Mathematical Proof: You Should Just Start Reading in Your Target Language

The goal is to find a function to approximate the ease of reading as a function as progress through a book with the assumption that nothing is known at the beginning of reading.

To create a model to simulate one's mind when reading a book, let's first set up some variables.

Let \(n=\)the number of unique words in the book

Let \(L=\)the total number of words in the book

We will consider the list of unique words in the book to be ordered from most frequent to least frequent and numbered 1 to \(n\)

Let \(p(w)\) be a function that gets the frequency of the \(w\)th word in the list

According Zipf's Law, the frequency of each word will be equal to \(p(w)=\frac{f_1}{w}\) where \(f_1\) is the frequency of the most frequent word (\(w=1\)).

The sum of the frequencies of the words, \(\sum_{w=1}^{n}p(w)\), will be equal to \(100\%\) simply because the chance of a given word being any word in the list of all possible words is \(100\%\).

Therefore, to find \(f_1\) so that we can fully define \(p(w)\), we need to find what value of \(f_1\) will make the equality \(\sum_{w=1}^{n}p(w)=\sum_{w=1}^{n}\frac{f_1}{w}=100\%\) true.

\(\sum_{w=1}^{n}\frac{f_1}{w}=100\%\)

is equivalent to

\(f_1*\sum_{w=1}^{n}\frac{1}{w}=100*\frac{1}{100}\)

because multiplying each term of the sum by \(f_1\) is the same as multiplying the whole sum by \(f_1\) and \(\%=\frac{1}{100}\) by definition. Simplifying the right side and then dividing each side by \(\sum_{w=1}^{n}\frac{1}{w}\) to isolate \(f_1\) then yields:

\(f_1=\frac{1}{\sum_{w=1}^{n}\frac{1}{w}}\)

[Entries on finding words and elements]
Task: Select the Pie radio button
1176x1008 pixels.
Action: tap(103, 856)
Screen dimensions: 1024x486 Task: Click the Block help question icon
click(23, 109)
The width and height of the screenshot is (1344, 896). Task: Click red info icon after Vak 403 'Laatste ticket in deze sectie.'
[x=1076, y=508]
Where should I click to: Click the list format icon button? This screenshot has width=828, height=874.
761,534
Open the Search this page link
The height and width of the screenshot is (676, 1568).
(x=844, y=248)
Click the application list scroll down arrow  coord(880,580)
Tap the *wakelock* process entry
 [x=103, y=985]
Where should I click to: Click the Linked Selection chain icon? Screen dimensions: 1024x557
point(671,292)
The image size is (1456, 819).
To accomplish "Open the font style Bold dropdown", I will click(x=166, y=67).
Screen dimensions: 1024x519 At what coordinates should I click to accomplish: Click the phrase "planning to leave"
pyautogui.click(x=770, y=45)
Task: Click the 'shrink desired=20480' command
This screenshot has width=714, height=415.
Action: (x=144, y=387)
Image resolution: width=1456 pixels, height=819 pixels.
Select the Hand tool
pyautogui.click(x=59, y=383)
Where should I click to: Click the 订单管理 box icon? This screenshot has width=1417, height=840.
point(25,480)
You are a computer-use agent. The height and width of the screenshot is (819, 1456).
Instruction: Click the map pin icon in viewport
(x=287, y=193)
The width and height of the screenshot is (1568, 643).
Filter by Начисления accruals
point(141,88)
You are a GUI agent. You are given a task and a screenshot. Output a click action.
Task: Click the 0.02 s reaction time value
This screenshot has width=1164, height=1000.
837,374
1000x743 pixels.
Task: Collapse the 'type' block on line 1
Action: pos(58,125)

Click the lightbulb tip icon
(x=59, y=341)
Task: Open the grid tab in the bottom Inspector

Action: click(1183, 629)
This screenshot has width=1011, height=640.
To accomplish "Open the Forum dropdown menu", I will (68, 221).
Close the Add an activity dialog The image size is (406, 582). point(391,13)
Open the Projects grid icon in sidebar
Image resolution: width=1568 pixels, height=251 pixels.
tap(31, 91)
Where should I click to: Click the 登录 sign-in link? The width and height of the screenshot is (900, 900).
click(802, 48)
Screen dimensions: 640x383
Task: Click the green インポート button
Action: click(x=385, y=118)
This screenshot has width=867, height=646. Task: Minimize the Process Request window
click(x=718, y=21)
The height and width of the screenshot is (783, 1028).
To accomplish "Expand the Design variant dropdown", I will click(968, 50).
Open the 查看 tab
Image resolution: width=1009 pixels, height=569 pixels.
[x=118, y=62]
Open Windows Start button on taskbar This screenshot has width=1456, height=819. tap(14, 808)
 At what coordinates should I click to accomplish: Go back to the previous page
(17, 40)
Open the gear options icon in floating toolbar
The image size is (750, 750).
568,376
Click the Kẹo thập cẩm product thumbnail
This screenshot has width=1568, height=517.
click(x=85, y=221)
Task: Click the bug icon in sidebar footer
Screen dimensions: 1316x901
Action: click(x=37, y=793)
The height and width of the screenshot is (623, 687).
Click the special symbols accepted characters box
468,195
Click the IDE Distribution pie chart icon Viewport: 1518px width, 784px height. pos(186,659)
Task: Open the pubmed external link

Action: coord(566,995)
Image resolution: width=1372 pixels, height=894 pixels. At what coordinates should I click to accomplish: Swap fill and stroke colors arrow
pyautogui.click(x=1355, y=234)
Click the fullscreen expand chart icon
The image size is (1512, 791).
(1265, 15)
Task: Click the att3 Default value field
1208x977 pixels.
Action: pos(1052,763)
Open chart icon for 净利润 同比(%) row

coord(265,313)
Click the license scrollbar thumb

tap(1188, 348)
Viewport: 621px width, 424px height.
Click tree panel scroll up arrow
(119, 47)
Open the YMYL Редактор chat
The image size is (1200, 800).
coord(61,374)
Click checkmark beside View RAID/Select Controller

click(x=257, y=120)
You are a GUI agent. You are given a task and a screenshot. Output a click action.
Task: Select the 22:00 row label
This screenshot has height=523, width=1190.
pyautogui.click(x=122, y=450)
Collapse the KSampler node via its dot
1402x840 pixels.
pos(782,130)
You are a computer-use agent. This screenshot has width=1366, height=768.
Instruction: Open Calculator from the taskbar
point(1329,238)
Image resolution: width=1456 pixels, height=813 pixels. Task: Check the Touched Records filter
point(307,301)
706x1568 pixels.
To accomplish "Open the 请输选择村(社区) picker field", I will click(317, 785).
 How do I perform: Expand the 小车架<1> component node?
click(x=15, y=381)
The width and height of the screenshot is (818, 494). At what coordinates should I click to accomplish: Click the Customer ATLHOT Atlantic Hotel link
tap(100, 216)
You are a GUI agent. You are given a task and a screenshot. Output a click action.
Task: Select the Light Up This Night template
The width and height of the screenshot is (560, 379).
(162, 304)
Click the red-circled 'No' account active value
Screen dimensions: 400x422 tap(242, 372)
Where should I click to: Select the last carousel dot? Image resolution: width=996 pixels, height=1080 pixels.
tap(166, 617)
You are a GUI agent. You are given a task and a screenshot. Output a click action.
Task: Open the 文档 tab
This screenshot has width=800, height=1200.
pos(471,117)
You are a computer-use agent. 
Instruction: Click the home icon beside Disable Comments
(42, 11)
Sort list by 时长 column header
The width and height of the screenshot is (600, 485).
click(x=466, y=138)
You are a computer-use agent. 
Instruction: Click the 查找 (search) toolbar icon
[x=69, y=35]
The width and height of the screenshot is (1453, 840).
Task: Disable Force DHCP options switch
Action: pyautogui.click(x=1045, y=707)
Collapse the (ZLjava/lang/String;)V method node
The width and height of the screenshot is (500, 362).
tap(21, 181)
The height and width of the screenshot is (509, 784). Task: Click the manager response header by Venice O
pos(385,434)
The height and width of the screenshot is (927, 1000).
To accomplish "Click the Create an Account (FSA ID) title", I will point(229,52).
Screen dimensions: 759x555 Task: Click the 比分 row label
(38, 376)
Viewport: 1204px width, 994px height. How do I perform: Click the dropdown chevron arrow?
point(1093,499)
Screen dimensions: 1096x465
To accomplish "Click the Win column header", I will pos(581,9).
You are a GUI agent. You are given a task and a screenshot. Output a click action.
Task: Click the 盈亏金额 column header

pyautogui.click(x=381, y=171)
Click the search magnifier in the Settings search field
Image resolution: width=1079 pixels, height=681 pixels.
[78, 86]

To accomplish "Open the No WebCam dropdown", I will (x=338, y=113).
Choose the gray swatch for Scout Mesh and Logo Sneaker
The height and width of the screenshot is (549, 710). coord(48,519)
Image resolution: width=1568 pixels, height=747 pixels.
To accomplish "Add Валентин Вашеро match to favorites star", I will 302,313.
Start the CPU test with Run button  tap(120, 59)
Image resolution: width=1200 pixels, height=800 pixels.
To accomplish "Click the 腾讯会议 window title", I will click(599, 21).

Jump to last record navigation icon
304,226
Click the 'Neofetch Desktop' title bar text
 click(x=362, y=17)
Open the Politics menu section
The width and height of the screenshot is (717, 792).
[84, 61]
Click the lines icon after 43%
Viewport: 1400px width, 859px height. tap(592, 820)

* TASK BRIEF
In two sentences, summarize the proof about reading in a target language that comes before the listing.

* WRITTEN SOLUTION
The proof aims to approximate how easy a book is to read as a function of progress through it, assuming nothing is known at the start, and it defines n as the number of unique words and L as the total number of words, with the unique words ranked from most to least frequent. Applying Zipf's Law, p(w) = f1/w, and requiring all frequencies to sum to 100%, it solves for f1 as 1 divided by the sum of 1/w from w = 1 to n.